Excellentie, Bij schrijven van de Permanente Vertegenwoordiging, gedateerd op 14 juni 2002 en op 20 juni 2002 geregistreerd door het Secretariaat-generaal onder nummer A/6807, heeft uw regering overeenkomstig artikel 88, lid 3, van het EG-Verdrag bij de Commissie aanmelding gedaan van een ontwerp van steunregeling ten behoeve van de productie van Belgische cinematografische en audiovisuele werken. Het betreft de zogeheten "tax shelter"-steunregeling voor de filmindustrie. Ik kan u meedelen dat de Commissie besloten heeft de aangemelde regeling goed te keuren op grond van artikel 87, lid 3, onder d), van het EG-Verdrag. 1.
PROCEDURELE ASPECTEN
1. De Belgische regering heeft bovengenoemde steunregeling aangemeld overeenkomstig artikel 88, lid 3, van het EG-Verdrag.

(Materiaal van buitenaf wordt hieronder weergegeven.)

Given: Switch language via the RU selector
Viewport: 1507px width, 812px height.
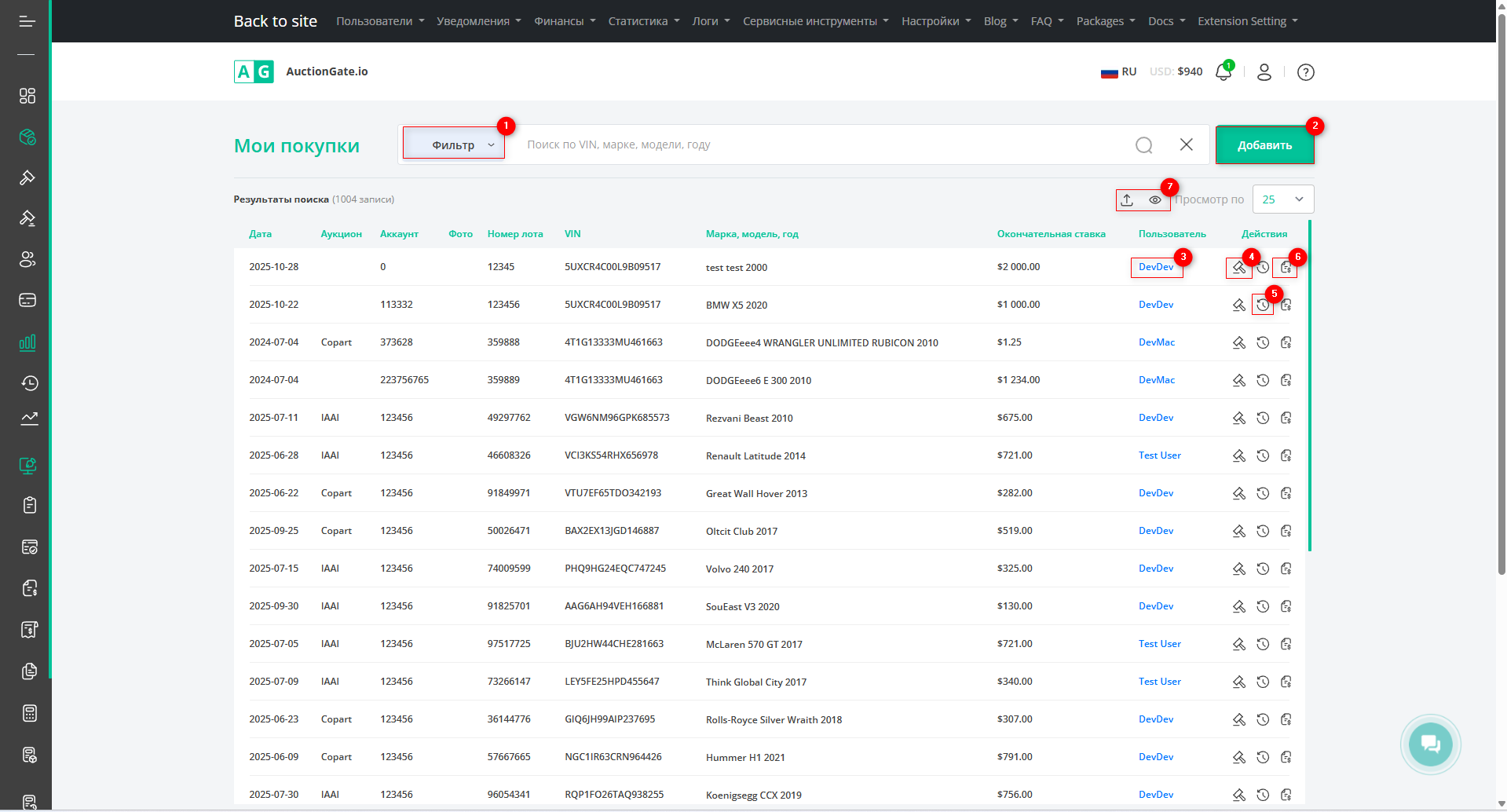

Deze aanmelding van 20 juni 2002 heeft betrekking op een steunregeling ten behoeve van de productie van Belgische cinematografische en audiovisuele werken, waarbij investeringen in de productie van erkende Belgische cinematografische en audiovisuele werken fiscaal aftrekbaar worden gemaakt. 2. Over dit dossier is tussen de verschillende bij het onderzoek betrokken diensten van de Commissie en de Belgische autoriteiten een uitgebreide briefwisseling gevoerd. De laatste toezending van aanvullende inlichtingen door de Belgische autoriteiten dateert van 23 april 2003 en is op 29 april 2003 door het Secretariaatgeneraal geregistreerd onder nummer A/4301.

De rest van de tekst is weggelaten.